Communication overhead

We analyze and compare our SRPP scheme with other recent related schemes in terms of communication overhead when vehicles send BSMs. To analyze bilinear pairing-based scheme, the size of \(|{{G}_{1}}|\) is set to \(64\times 2=128\) bytes. For ECC-based schemes, the size of |G| is set to \(20\times 2=40\) bytes. In both types of schemes, the elements in \(Z_{q}^{*}\), the size of hashing value and the field related to time are 20 bytes, 20 bytes and 4 bytes, respectively. Because all schemes have the same plain-text driving data, we exclude this overhead when comparing performance.

In our scheme, the transmitted message is \({{M}_{i}}:\{M_{i}^{'},\) \(SPI{{D}_{i,k}},V{{A}_{i}},R{{V}_{i}},V{{B}_{i}},ti{{m}_{M}},h_{M}^{i,1},\Delta t_{VS}^{i,k},\delta _{M}^{i}\}\), where \(M_{i}^{'}\) is plain-text; \(SPI{{D}_{i,k}},h_{M}^{i,1},\delta _{M}^{i}\in Z_{q}^{*}\); \(V{{A}_{i}},R{{V}_{i}},V{{B}_{i}}\in\) G; \(ti{{m}_{M}},\Delta t_{VS}^{i,k}\) are fields related to time. Therefore, the communication overhead for sending a BSM is \(20\times 3+40\times 3+4\times 2=188\) bytes. The communication overhead of other schemes1,7,8,18,29 to send one message is 208 bytes, 116 bytes, 164 bytes, 228 bytes and 148 bytes respectively. We summarize the results in Fig. 4. As can be seen from Fig. 4, the communication overhead of our proposed scheme is lower than the schemes in studies1,18 and is higher than other three schemes7,8,29. Although the communication overhead of our scheme is not the lowest, based on the previous analysis, Wu’s scheme7 has high computational cost and Zhu’s scheme8 exists the risk of system bottleneck.

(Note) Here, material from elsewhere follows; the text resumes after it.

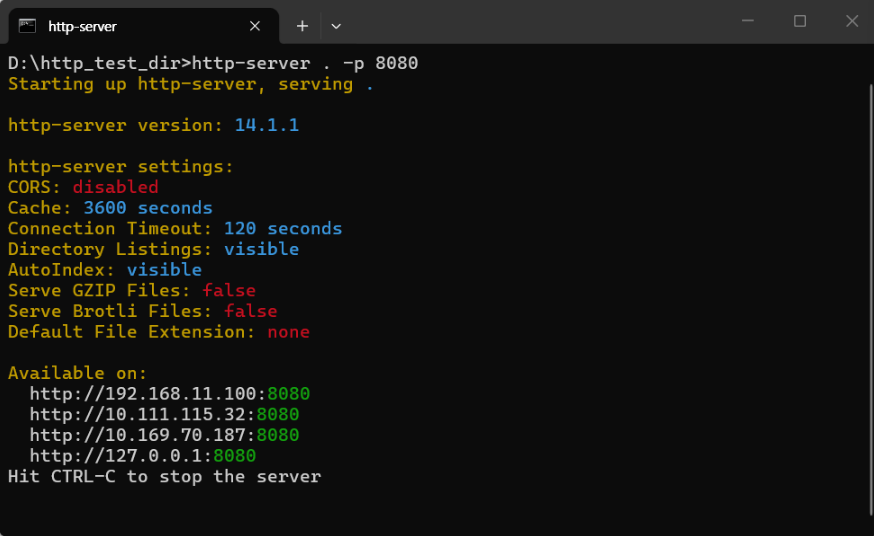Select the http-server tab title
This screenshot has width=874, height=536.
point(82,26)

In addition, compared with Yang’s scheme29, our scheme has the advantage of resisting trajectory tracking.

Fig. 4
figure 4

Comparison of communication cost in sending messages.

Full size image

In general, our proposed scheme, assisted by RSU, provides security capabilities against Sybil attacks and trajectory tracking attacks, which are not fully considered in other schemes. Although our scheme is slightly higher than Zhu’s scheme8 in terms of computation time, their scheme relies on an online TA, which can be a system performance bottleneck. On the other hand, although Wu’s scheme7 has lower communication cost than our proposed scheme, their operations of signing and authenticating messages are time-consuming.

Conclusion

IoVs is a complex system due to features such as wireless communication channels and high-speed movements of vehicles. The research of message authentication scheme for IoVs involves many problems such as computing efficiency, communication cost, identity authentication and privacy protection, trajectory privacy protection, anti-Sybil attacks and so on. Based on ECDLP, CDHP, hash operations and XOR operations, we proposed an efficient anonymous BSM authentication scheme with batch verification for vehicular communications. In addition, a dynamic pseudonym method is used to resist Sybil attacks and trajectory tracking attacks. Security proof and analysis show that the proposed SRPP scheme can meet the security requirements of message authentication, dynamic pseudonym, un-linkability and conditional traceability, and resist multiple attacks such as replay and DoS. Moreover, compared with other related work, the proposed SRPP scheme is practical in terms of computation time cost in generating signature and verifying BSMs and communication overhead in sending BSMs.